**SUPPLIED TEXT**.
Week 9

So this is week 9, meaning that there's only one more week left. Right now, I'm focusing mostly on finalizing my results and making my presentation more interesting. Since this was a pretty uneventful week, I had a lot of time to think about past weeks and about where I am in this project. Although the progress wasn't as fast as I initially hoped for, I do have some interesting findings. If I had more time, I think I could significantly expand on my results and do other cool things with the data.

After getting all the series that were referenced in each radiologist report, I ended up with a noticeable difference in the distributions of the series. When reading the prostate MRI scans to examine the prostate, the most commonly referenced images were in series 9, 31002, 1100, 5, 10, and 11. In fact, these series accounted for around half of all series referenced, while around a dozen series were very rarely referenced. This means that in order to cut time, a radiologist who wants to find and describe biomarkers on the prostate could look first at images in the 6 most commonly referenced series.
However, this still doesn't really tell us much about how the series are used specifically in describing certain traits of the prostate. I can expand on this later by looking at how they are grouped together with phrases and keywords such as "neurovascular bundle invasion". However, we can get some idea about the popularity of certain series between different organs/regions of the abdomen. For example, I also created a pie chart showing the distribution of series referenced by radiologists when describing the lymph nodes surrounding the prostate.

**DESCRIPTION OF THE TASK**. Can you reproduce the Week 9 post from "After getting all" up to and including "commonly referenced series.", replacing "radiologist" with "physician"? None of the material that follows has any bearing on this.

(Stored records)

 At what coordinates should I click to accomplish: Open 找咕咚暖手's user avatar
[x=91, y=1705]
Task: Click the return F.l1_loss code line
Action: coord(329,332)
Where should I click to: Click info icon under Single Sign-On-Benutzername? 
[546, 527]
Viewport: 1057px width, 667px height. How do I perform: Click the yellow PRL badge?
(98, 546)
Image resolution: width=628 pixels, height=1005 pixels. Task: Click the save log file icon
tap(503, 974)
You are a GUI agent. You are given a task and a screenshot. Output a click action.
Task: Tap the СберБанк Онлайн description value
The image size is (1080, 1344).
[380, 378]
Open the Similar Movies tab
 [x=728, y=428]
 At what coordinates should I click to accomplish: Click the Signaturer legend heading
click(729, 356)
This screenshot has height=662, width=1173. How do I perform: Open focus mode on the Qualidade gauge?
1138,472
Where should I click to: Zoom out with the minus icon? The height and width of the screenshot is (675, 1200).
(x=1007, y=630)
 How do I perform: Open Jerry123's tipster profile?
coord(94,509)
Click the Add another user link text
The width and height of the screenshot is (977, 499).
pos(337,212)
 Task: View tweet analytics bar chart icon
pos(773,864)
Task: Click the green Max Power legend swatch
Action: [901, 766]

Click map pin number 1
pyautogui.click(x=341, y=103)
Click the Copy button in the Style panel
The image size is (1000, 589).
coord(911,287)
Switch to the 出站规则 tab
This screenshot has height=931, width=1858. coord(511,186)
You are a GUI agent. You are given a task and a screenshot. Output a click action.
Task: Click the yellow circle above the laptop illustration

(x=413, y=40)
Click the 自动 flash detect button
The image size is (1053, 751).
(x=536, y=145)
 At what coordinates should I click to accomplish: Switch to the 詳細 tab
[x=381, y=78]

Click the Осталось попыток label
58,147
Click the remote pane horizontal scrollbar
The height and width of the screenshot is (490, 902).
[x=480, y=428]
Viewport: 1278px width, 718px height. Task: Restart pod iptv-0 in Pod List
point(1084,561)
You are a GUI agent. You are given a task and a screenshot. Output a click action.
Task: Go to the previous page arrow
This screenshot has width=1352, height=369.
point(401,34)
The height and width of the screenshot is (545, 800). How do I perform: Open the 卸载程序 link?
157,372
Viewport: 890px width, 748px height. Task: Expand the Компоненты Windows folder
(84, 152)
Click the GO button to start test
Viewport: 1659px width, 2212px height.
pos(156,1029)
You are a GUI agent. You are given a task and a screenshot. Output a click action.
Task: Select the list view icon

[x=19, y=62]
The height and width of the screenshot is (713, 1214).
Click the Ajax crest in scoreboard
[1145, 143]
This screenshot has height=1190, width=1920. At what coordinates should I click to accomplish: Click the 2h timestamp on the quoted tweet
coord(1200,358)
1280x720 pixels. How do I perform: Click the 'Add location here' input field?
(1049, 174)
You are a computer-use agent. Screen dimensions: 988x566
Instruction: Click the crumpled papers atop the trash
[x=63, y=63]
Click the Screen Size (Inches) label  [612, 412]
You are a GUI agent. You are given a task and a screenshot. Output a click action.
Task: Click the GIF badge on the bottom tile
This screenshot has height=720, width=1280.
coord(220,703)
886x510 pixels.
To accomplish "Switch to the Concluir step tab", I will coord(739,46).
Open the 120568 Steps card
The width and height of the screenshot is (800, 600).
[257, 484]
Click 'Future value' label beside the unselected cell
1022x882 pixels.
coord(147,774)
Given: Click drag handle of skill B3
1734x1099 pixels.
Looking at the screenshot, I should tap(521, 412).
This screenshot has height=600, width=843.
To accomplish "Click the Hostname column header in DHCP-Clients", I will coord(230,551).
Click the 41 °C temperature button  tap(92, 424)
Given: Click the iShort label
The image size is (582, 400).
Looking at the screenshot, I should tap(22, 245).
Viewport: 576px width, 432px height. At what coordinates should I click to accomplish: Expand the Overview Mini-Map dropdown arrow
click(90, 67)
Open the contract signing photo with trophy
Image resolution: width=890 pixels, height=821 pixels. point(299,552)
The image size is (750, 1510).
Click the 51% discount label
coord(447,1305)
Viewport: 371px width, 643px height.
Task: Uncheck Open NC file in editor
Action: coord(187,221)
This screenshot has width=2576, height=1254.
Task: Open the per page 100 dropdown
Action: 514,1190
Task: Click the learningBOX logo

**SOLUTION TO THIS EXERCISE**.
After getting all the series that were referenced in each physician report, I ended up with a noticeable difference in the distributions of the series. When reading the prostate MRI scans to examine the prostate, the most commonly referenced images were in series 9, 31002, 1100, 5, 10, and 11. In fact, these series accounted for around half of all series referenced, while around a dozen series were very rarely referenced. This means that in order to cut time, a physician who wants to find and describe biomarkers on the prostate could look first at images in the 6 most commonly referenced series.